The plaster of paris is supposed to prevent a later shift so that the kneecap can heal normally again.
Is a operative therapy if necessary, the fragments are fixed to one another and the ligamentous apparatus, which has sometimes been injured, is restored. In addition, the kneecap is x-rayed intraoperatively to check that it has been assembled correctly.
Misalignments of just one millimeter can later lead to relevant restrictions in the function of the knee joint.
It is particularly important that the Fixation of the fragments very stable otherwise they can be pulled apart again by the forceful pull of the thigh muscles.
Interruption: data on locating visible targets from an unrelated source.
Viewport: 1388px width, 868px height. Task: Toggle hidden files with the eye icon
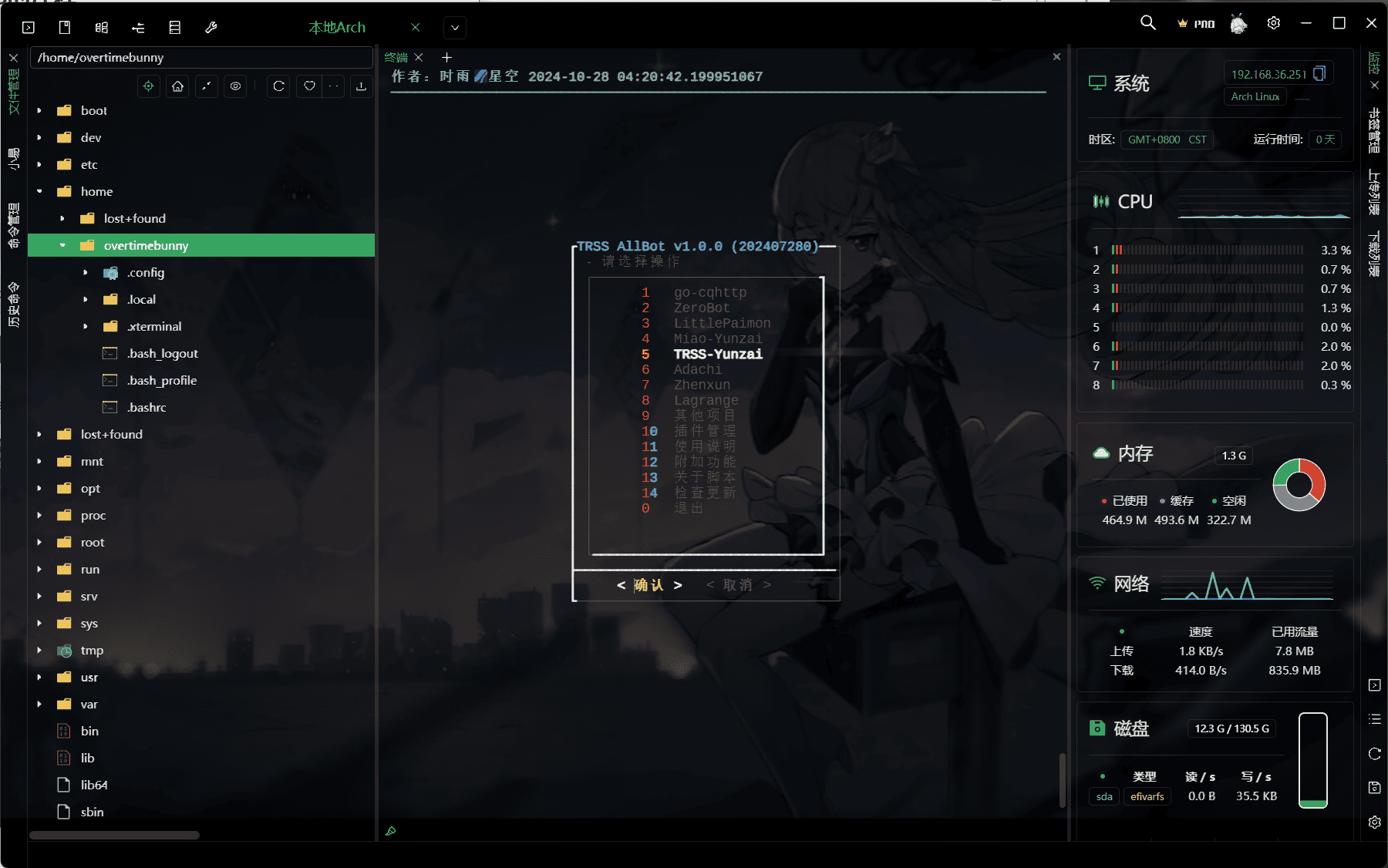(x=235, y=86)
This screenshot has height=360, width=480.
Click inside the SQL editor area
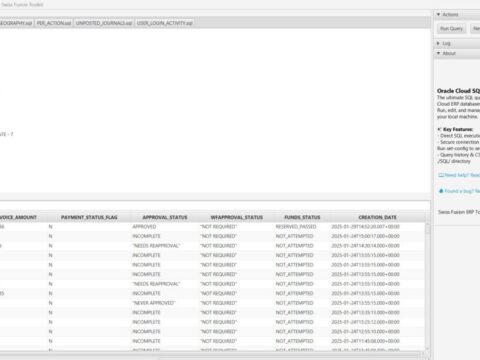tap(215, 110)
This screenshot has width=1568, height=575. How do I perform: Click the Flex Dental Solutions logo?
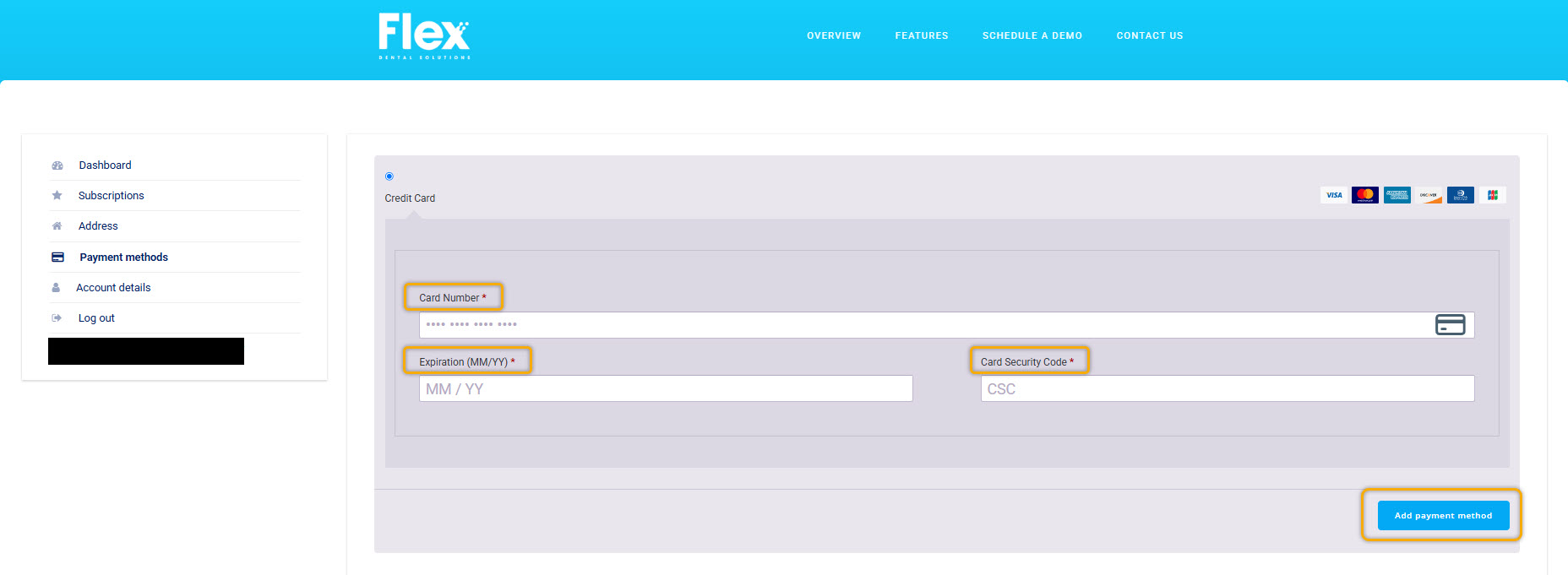pyautogui.click(x=424, y=35)
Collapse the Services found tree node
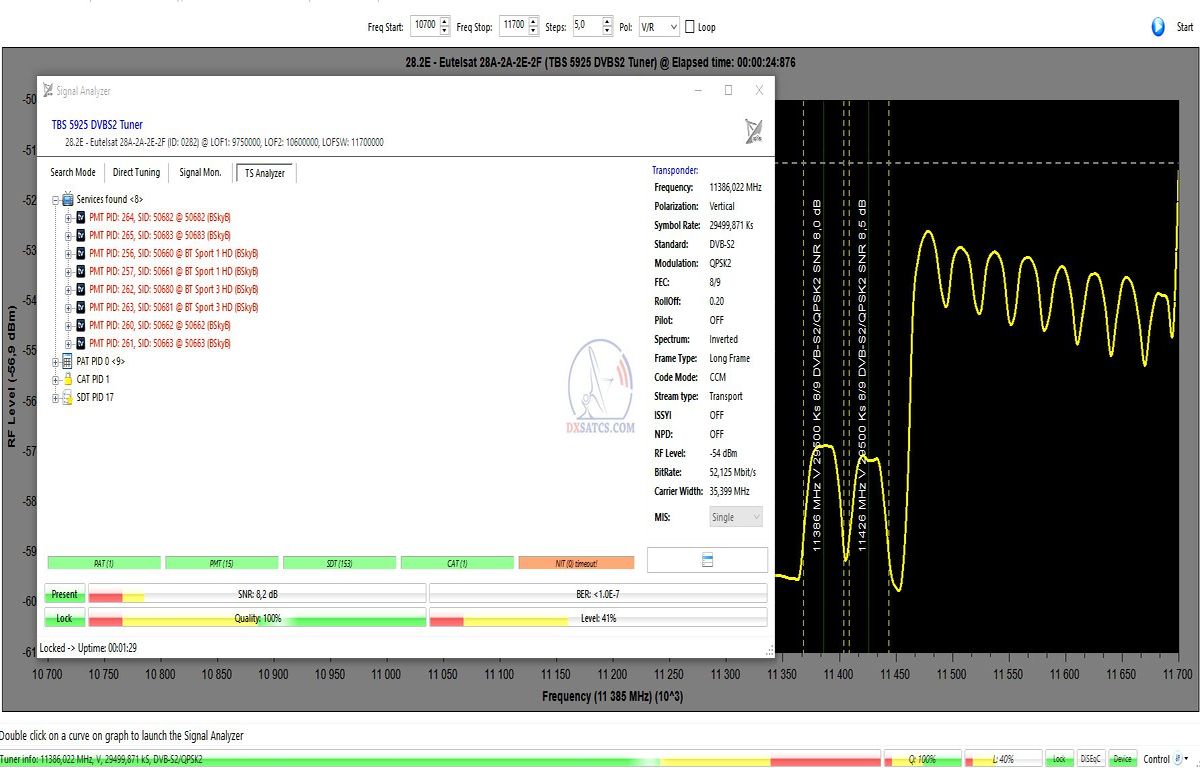Screen dimensions: 1200x768 [56, 199]
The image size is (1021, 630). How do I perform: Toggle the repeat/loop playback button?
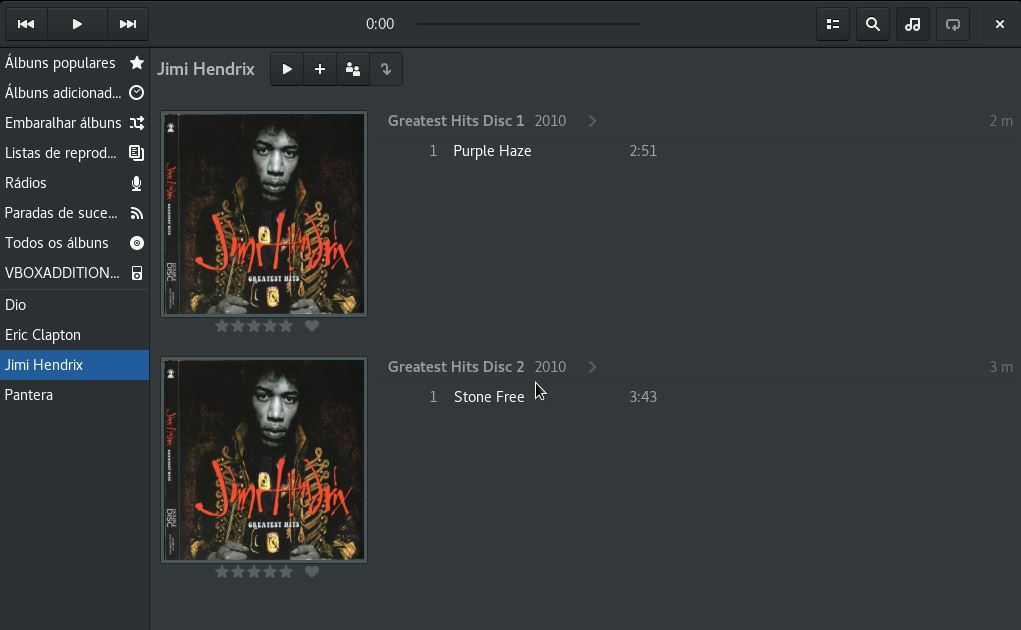pos(952,24)
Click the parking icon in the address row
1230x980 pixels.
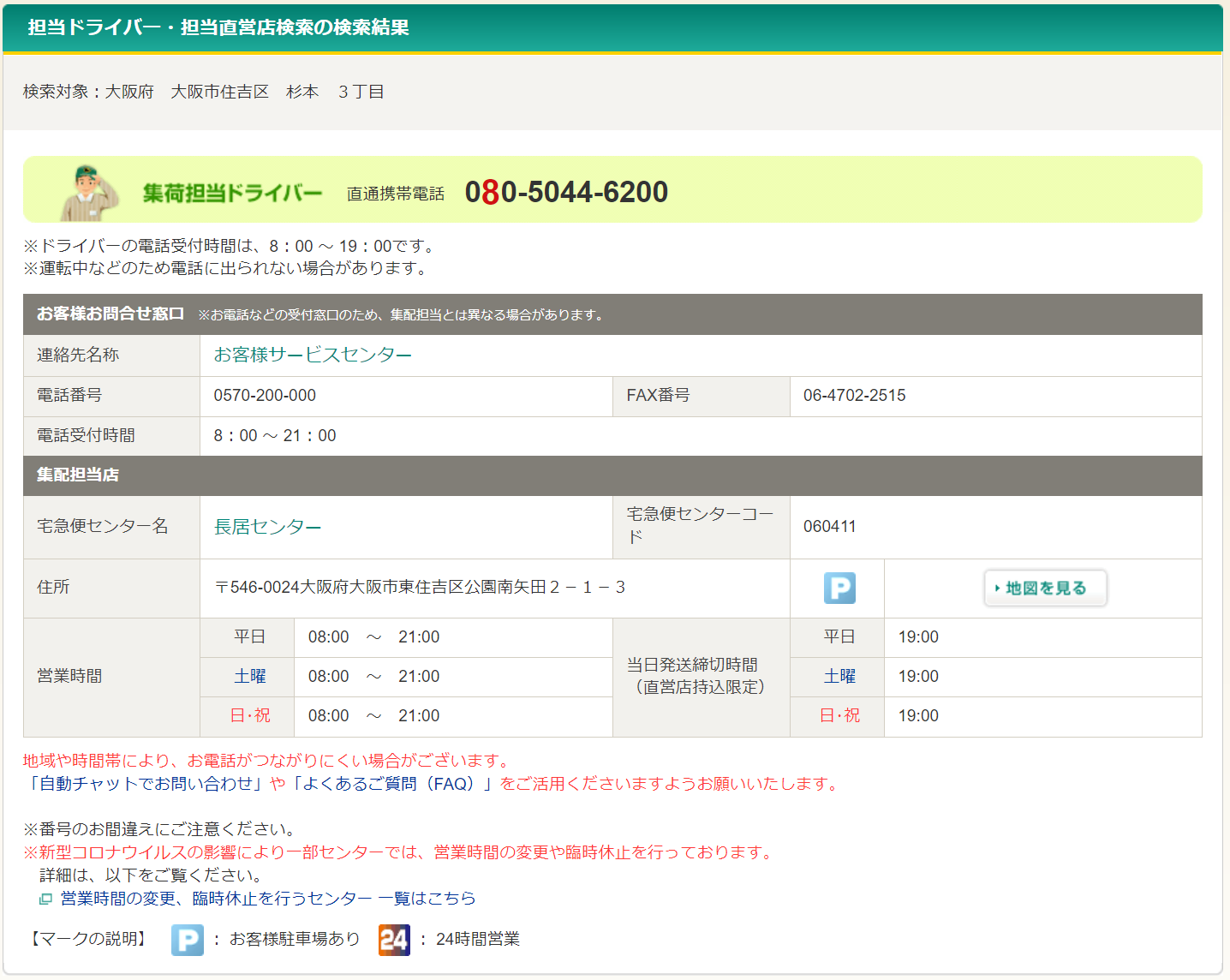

If the joint surface is not restored correctly, it can easily result in a arthrosis develop that with Pain and Restriction of movement goes hand in hand.
In order to avoid a patellar fracture from the outset, especially in sports with an increased risk (Inline skating, ice skating, skateboarding, cycling) knee pad be worn.
In the event of a fall, this means that the force does not act directly on the kneecap, but is absorbed and better distributed. This can usually prevent fractures.